Cette semaine, nous nous sommes intéressés à ces convulsions qui secouent la planète en cet automne de braises, où nous allons fêter les trente ans de la chute du mur de Berlin. Les peuples se réveillent et l’empire néolibéral tremble. Depuis un an, nous avons rendu compte de la révolte des gilets jaunes en France et de la réponse autoritaire du gouvernement.

En ce moment, nos regards de journalistes ne savent où se poser tant sont nombreux les lieux de la colère sur les cinq continents, de l’Équateur à Hong Kong, en passant par l’Irak et l’Égypte.

Bien sûr, pourrait-on nous rétorquer, chaque pays a ses spécificités, qu’il s’agisse de la pauvreté endémique en Haïti, de l’héritage politique et économique laissé par Augusto Pinochet au Chili, de la dollarisation partielle ou totale des économies en Equateur et au Liban, du refus de l’Espagne de reconnaître l’existence d’une « question catalane » ou encore l’aspiration des habitants de Hong Kong à préserver leurs libertés face à la dictature de l’Etat-parti chinois. Mais, au-delà de ces particularismes, on retrouve dans ces rassemblements cette volonté de dire « ça suffit », cette envie de se regrouper et de lutter contre des situations jugées comme injustes dans un monde de plus en plus inégalitaire, où les élites accordent la priorité aux entreprises et aux riches au nom d’une hypothétique et chancelante « théorie du ruissellement ». « Nous avons regardé avec intérêt et envie les mouvements de masse à l’étranger, que ce soit en Équateur ou encore, bien avant, en France, avec le mouvement des « gilets jaunes » », nous a expliqué Valeria Bustos, présidente d’un comité de quartier à Santiago.
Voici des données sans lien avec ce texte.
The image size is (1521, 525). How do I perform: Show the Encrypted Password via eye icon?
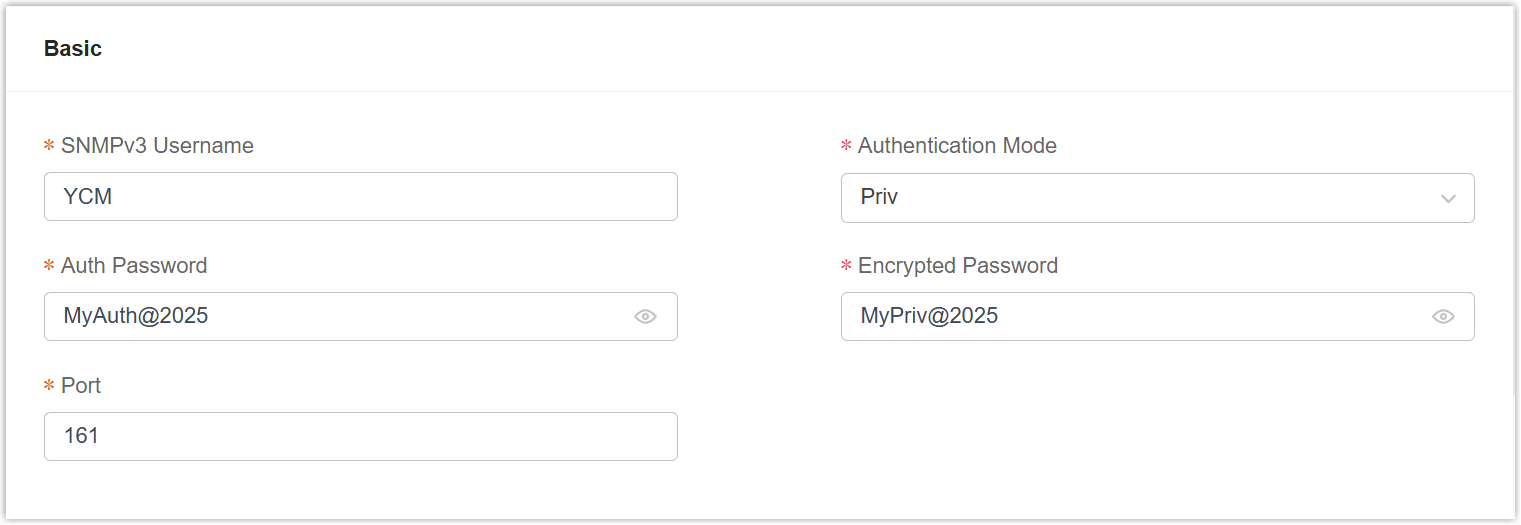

Au-delà aussi des revendications sociales et économiques, c’est bien une soif démocratique qui se fait jour par la remise en cause des récits qu’ont défendu les élites sur le besoin de réformes ou la promesse d’un avenir meilleur. Les pouvoirs sont nus, pris au piège de leurs fictions. Et même des pays comme le Chili, qui ont longtemps été présentés par les institutions internationales comme des exemples de réussite et de stabilité, sont touchés. Les habitants de Santiago n’avaient pas vu des militaires et des chars dans les rues depuis la dictature militaire.

Confronté à une contestation de son projet de hausse des tarifs du métro, le président Sebastian Pineira, l’un des hommes les plus riches du pays, a eu l’outrecuidance de criminaliser la contestation sociale en affirmant, avant de demander pardon quelques jours plus tard, être « en guerre contre un ennemi puissant prêt à utiliser la violence sans aucune ». Mais si guerre il y a, elle est bien sociale.